-- ACTIVITY --
Which lines in the records below contain the word "badge"? Return each of them.

-- RECORD SET --
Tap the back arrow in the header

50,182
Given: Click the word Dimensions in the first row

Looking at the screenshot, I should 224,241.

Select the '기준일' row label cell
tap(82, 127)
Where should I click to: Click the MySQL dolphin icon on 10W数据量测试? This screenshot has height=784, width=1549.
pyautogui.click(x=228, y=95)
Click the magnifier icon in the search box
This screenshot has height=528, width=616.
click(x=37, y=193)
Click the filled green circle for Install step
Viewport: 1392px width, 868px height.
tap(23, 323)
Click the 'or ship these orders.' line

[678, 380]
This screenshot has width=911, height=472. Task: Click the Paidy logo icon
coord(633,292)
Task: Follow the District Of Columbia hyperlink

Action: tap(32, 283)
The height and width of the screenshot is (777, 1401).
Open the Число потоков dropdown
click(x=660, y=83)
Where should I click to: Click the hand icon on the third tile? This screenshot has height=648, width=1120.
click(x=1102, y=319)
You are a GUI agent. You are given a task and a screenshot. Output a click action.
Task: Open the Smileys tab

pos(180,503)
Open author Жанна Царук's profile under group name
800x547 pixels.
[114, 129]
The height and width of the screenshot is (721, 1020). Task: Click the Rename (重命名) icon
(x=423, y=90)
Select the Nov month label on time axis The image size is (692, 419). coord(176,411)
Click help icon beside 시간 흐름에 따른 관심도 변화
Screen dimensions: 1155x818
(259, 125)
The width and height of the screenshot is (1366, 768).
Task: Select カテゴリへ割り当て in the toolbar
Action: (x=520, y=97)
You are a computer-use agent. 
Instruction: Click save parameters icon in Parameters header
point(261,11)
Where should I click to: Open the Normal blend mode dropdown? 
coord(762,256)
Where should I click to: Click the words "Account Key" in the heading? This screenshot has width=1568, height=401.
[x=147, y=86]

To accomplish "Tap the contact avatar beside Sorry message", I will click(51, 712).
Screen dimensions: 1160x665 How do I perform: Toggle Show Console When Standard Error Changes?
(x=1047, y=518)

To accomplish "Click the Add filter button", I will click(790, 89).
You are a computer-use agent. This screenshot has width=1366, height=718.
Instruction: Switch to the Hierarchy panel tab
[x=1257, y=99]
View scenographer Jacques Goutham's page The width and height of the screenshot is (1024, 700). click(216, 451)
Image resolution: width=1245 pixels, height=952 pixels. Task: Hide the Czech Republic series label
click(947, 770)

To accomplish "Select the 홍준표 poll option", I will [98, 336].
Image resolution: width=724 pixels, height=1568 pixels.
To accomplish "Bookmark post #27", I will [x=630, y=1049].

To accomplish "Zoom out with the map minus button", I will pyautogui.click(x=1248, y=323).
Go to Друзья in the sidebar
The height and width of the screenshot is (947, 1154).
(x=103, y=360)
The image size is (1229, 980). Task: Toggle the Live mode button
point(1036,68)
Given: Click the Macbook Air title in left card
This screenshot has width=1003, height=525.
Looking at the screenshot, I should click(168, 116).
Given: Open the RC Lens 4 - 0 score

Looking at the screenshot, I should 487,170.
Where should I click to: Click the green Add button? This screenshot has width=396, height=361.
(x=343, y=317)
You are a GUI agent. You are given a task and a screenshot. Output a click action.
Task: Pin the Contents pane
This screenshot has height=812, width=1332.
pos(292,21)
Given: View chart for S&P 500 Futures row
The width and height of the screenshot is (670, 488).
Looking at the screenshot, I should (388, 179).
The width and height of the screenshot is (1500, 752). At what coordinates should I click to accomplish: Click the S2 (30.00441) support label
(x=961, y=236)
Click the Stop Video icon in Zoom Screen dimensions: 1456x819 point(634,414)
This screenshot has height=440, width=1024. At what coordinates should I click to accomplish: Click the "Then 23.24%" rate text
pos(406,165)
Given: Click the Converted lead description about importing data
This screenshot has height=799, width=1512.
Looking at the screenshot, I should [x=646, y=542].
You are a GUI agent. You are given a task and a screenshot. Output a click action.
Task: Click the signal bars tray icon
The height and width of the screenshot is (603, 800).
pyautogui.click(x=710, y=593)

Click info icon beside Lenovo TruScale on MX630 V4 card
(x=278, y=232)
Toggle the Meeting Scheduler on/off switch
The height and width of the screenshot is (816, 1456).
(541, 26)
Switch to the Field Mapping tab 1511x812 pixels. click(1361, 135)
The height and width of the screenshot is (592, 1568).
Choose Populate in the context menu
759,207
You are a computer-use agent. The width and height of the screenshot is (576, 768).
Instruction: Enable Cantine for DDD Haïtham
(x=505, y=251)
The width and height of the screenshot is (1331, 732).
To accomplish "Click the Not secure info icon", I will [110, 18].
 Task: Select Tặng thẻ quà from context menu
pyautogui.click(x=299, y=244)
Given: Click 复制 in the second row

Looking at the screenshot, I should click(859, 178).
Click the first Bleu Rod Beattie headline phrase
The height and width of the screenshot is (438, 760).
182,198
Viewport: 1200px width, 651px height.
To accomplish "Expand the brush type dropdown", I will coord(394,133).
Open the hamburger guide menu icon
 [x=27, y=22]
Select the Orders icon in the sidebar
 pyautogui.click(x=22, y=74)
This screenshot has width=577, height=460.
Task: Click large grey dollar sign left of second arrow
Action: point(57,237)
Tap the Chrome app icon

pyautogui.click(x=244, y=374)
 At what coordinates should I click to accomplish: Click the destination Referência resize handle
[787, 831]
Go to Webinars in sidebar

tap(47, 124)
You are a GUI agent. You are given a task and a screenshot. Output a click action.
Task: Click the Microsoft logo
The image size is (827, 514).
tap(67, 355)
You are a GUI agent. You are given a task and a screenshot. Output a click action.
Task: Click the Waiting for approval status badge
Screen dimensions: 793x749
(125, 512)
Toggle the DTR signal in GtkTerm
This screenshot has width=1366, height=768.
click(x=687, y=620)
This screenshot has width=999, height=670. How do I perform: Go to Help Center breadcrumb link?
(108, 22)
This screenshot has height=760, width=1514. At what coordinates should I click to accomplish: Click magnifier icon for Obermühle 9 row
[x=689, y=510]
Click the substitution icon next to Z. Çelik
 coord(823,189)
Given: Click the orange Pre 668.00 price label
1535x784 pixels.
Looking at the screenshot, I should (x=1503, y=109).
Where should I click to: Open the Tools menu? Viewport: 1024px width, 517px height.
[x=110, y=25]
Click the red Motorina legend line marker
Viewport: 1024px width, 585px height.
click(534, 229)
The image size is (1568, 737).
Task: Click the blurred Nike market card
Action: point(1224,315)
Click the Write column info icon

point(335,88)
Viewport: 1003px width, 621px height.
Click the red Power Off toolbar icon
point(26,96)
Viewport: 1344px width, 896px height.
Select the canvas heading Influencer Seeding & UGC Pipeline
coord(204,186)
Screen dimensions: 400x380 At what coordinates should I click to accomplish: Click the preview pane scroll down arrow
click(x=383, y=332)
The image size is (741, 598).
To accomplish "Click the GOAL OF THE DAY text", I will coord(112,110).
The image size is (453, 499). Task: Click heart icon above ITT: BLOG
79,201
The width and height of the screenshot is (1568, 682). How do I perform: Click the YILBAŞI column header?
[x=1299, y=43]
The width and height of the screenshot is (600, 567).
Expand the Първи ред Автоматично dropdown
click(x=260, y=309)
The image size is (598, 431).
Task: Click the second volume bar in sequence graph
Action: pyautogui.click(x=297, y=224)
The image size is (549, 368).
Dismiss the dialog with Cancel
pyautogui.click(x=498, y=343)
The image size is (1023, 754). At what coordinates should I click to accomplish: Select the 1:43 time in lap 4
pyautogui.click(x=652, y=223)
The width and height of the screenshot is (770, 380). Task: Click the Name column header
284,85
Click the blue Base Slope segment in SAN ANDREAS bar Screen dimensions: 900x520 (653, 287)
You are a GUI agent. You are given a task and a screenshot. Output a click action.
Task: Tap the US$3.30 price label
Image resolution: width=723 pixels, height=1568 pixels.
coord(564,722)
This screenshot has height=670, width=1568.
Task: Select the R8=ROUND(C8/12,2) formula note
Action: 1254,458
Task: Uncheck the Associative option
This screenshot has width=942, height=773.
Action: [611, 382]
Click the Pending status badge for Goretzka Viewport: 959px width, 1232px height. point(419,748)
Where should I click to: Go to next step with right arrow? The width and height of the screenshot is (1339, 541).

-- EXERCISE OUTPUT --
Task: Click the Waiting for approval status badge
Click the Pending status badge for Goretzka Viewport: 959px width, 1232px height. point(419,748)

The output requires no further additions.